Nothing outside the range below should be printed. Output exactly the lines from the line with "Given: Paper Trade the Tesla stock" to the line with "235x510 pixels.", both included.

| SUPPLIED RECORDS |
______________________________
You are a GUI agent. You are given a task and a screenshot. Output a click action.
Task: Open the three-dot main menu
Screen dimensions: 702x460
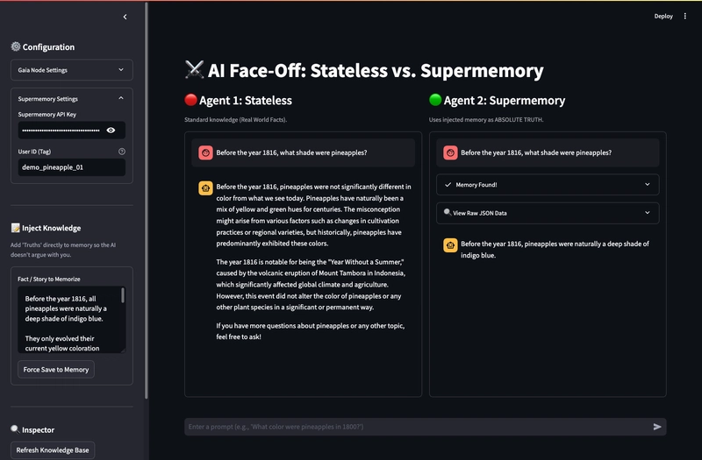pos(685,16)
______________________________
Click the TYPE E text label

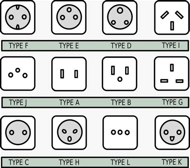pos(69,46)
______________________________
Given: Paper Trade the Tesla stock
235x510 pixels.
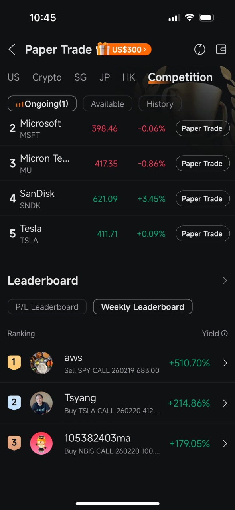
______________________________
| FINISHED TASK |
Given: Paper Trade the Tesla stock
235x510 pixels.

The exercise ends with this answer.